Download our free eBook on VAT in Poland, or read more below

VAT rates

Basic and reduced VAT rates

The basic VAT rate in Poland is 23%. Reduced VAT rates of 0%5% and 8% apply to a wide range of goods which may change over time (special decree is issued in this respect). In general, lower rates apply to specific hygiene products, books, newspapers and food products. Each product or service should be considered individually.

Export within and outside the European Union

Intra-community supplies of goods and exports outside the EU are under several conditions subject to exemption with deductibility right (0% tax rate is applied).

Taxable amount

The taxable amount is understood as any kind of remuneration received or due in exchange for the supply of goods or provision of service. The tax base also includes other additional payments of similar nature, which have a direct impact on the price of goods or services supplied by the taxpayer.

VAT registration of domestic taxable persons

Voluntary and obligatory registration

In Poland, voluntary VAT registration is possible for entrepreneurs whose income in the last tax year did not exceed PLN 200 000. This VAT exemption is related to sales limit with some limitations for specific sectors. The possibility of voluntary registration is also available
in selected cases whereas a VAT exemption rule is applicable.

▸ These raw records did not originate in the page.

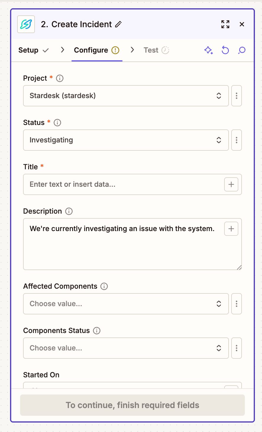
Task: Go to the Test tab
Action: click(151, 50)
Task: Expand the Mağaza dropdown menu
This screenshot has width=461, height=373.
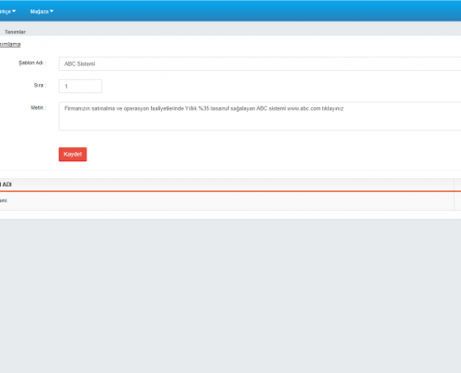Action: (42, 11)
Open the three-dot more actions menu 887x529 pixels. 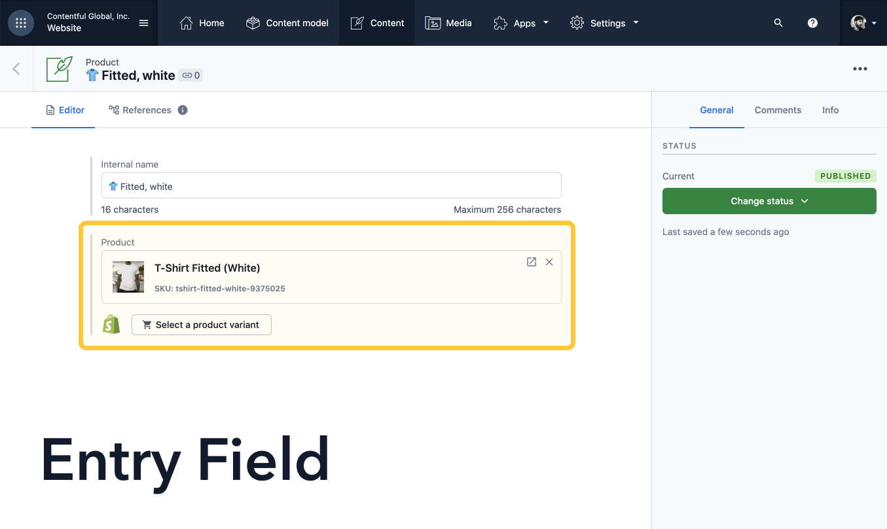(860, 69)
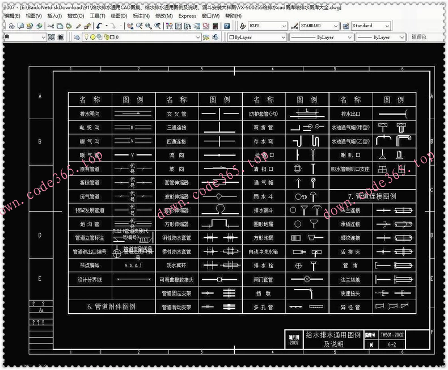Expand the MZFS text style dropdown
This screenshot has width=448, height=370.
[284, 26]
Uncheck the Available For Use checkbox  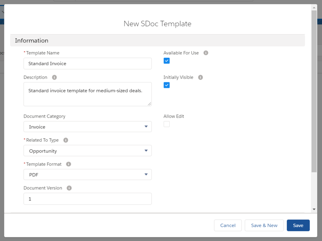click(167, 61)
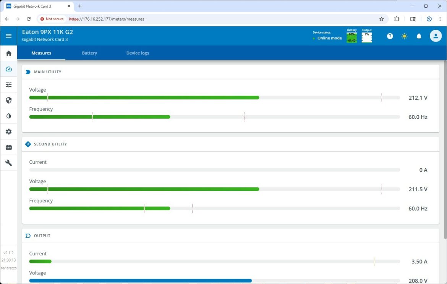Select the Meters gauge sidebar icon

click(8, 69)
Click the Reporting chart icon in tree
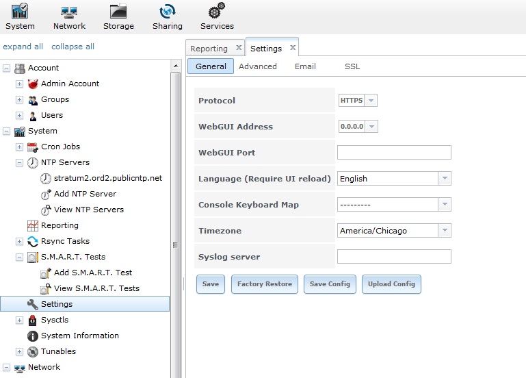Image resolution: width=526 pixels, height=378 pixels. 32,225
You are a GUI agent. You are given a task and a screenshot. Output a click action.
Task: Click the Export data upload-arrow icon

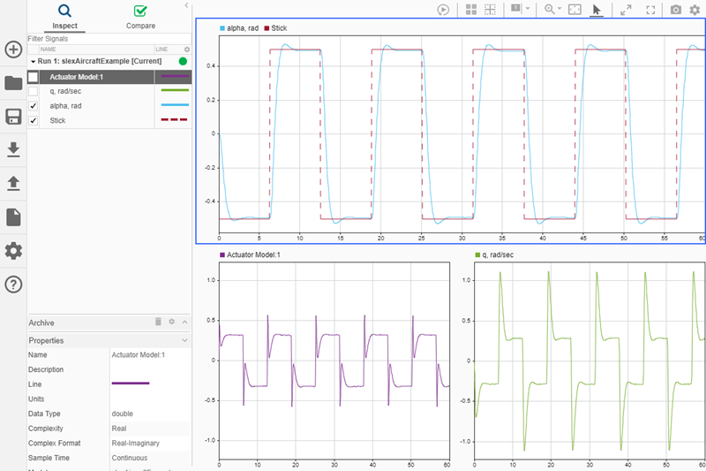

The threshold for compulsory VAT registration is PLN 200 000 turnover. Entities exceeding this amount are obliged to register. Performing taxable transaction or exceeding the threshold triggers the registration duty which should be performed by filing specific form.

Group registration for taxable entities

From 1 January 2023, it is possible for related entities to settle VAT jointly through a VAT group.

A VAT Group is  a group of financially, economically, and organizationally related entities. In simplified terms, entities belonging to a VAT Group are treated as a single VAT taxpayer.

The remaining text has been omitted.